THE TASK: Give the lines again word for word, beginning with the one containing "Where should I click to: Move" and ending with the last line of the material below.

DATA SUPPLIED:
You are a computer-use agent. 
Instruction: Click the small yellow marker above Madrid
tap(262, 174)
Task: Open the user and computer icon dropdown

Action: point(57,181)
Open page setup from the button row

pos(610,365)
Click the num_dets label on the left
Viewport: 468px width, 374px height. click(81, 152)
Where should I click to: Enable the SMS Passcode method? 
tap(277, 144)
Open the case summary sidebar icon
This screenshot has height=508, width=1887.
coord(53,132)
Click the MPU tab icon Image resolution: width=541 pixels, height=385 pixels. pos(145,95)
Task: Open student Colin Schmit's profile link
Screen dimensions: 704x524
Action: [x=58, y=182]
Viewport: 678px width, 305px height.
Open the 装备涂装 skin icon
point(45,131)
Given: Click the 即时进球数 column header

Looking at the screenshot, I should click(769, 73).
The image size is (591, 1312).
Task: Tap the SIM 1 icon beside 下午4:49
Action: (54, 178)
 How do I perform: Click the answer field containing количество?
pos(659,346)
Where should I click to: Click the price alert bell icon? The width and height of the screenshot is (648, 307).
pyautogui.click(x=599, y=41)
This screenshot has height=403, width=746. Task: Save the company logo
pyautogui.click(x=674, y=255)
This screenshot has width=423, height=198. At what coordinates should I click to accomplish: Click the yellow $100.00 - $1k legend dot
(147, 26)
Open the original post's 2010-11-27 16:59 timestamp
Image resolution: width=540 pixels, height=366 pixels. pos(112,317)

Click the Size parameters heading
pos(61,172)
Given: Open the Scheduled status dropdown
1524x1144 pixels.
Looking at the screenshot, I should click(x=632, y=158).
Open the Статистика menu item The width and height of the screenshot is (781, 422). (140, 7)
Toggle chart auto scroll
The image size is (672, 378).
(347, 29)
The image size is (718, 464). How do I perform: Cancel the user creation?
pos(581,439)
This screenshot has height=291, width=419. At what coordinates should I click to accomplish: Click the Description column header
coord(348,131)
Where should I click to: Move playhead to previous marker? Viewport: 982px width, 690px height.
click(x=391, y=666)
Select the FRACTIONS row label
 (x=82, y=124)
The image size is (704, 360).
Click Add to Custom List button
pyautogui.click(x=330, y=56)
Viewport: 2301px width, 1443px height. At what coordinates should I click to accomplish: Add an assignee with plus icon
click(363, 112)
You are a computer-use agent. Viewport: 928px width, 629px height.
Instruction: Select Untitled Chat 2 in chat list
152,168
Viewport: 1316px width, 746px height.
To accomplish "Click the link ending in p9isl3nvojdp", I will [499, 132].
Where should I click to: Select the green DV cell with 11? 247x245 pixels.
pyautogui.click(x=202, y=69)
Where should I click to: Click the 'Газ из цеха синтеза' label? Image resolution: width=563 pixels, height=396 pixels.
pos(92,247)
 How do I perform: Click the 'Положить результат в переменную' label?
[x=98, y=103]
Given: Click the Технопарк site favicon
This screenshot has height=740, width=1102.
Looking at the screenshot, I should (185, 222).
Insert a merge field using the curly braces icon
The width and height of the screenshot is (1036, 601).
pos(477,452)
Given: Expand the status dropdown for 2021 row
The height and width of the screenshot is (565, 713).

SOLUTION TO THIS TASK:
Where should I click to: Move playhead to previous marker? Viewport: 982px width, 690px height.
click(x=391, y=666)
Select the FRACTIONS row label
 (x=82, y=124)
The image size is (704, 360).
Click Add to Custom List button
pyautogui.click(x=330, y=56)
Viewport: 2301px width, 1443px height. At what coordinates should I click to accomplish: Add an assignee with plus icon
click(363, 112)
You are a computer-use agent. Viewport: 928px width, 629px height.
Instruction: Select Untitled Chat 2 in chat list
152,168
Viewport: 1316px width, 746px height.
To accomplish "Click the link ending in p9isl3nvojdp", I will [499, 132].
Where should I click to: Select the green DV cell with 11? 247x245 pixels.
pyautogui.click(x=202, y=69)
Where should I click to: Click the 'Газ из цеха синтеза' label? Image resolution: width=563 pixels, height=396 pixels.
pos(92,247)
 How do I perform: Click the 'Положить результат в переменную' label?
[x=98, y=103]
Given: Click the Технопарк site favicon
This screenshot has height=740, width=1102.
Looking at the screenshot, I should (185, 222).
Insert a merge field using the curly braces icon
The width and height of the screenshot is (1036, 601).
pos(477,452)
Given: Expand the status dropdown for 2021 row
The height and width of the screenshot is (565, 713).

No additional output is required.